Everyone outside Washington seems to understand that we have an urgent situation right now. Yet here we are today with just these show votes on a budget with no intent of dealing with this at all. What we need to be doing is--recognizing the President has said our debt is our biggest problem, and it is a failure of leadership to ask for an increase in the debt ceiling--we need to recognize we cannot raise this debt ceiling. We cannot increase our debt unless we make the hard decisions that need to be made for the future.

The only decision that will change this place is if we pass a balanced budget requirement for the Congress that the States have to ratify. If we passed that this year before we voted on the debt ceiling, then the people of this country in all 50 States would have a chance to ratify that. It would take 1 year or 2, 3 years to be ratified; then there is another 5 years' implementation built into the bill. So we are talking 6 or 8 years to get to a balanced budget.

If we cannot make that commitment as a Congress, we are in effect committing to bankrupt our country because all of us know we cannot keep spending more than we are bringing in when they are already telling us we are at a debt level that is going to bankrupt our country.
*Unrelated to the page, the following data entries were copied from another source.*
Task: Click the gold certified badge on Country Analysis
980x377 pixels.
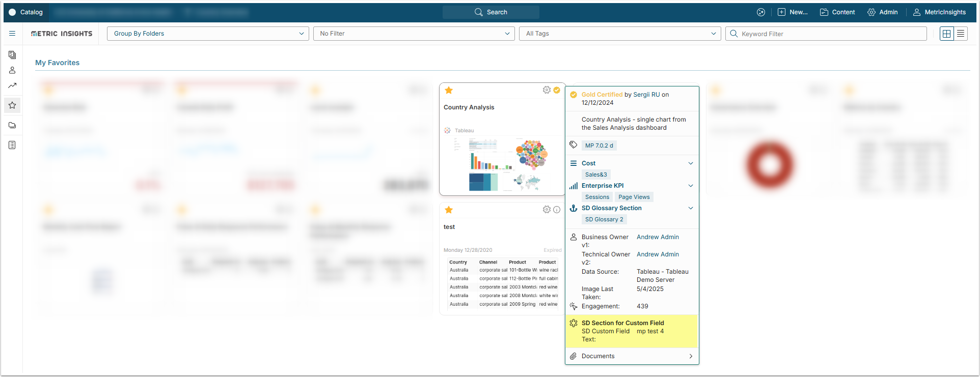Action: point(557,90)
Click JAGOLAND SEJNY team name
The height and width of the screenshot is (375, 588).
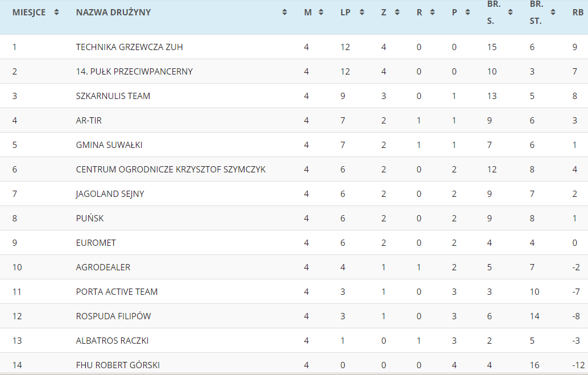pyautogui.click(x=110, y=194)
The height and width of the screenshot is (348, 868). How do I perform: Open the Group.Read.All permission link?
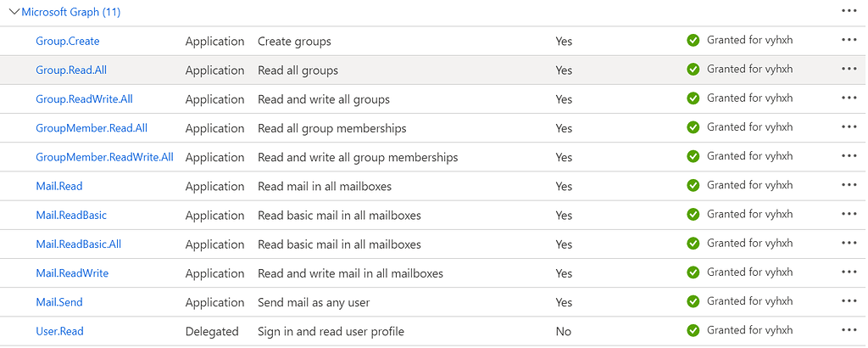72,70
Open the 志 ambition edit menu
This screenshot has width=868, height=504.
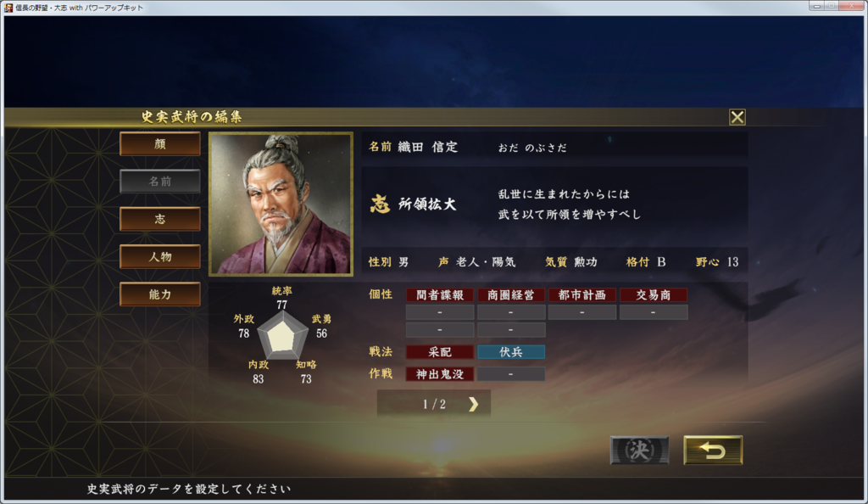point(160,219)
We cannot even pay the interest if interest rates go up at all.

We have to be responsible, and what we are doing today is completely irresponsible. I cannot raise the rhetorical level high enough to talk about the absurdity of where we are. We put our country in danger, our future at risk, and yet we are having show votes on budgets and no budget at all from the Democratic majority.

I appreciate the Senator from Alabama at least taking this time that we have to point out the real issues and the urgency of the matter in the fact that we need to move from show to real substance. We cannot roll up our sleeves and work together if the other side does not agree that we have a problem. We do have a problem, and the only way to change that is for us to agree as a Congress to balance our budget within a reasonable window and to put that structure on us so we keep that budget balanced in the future.

I thank Senator Sessions and yield the floor.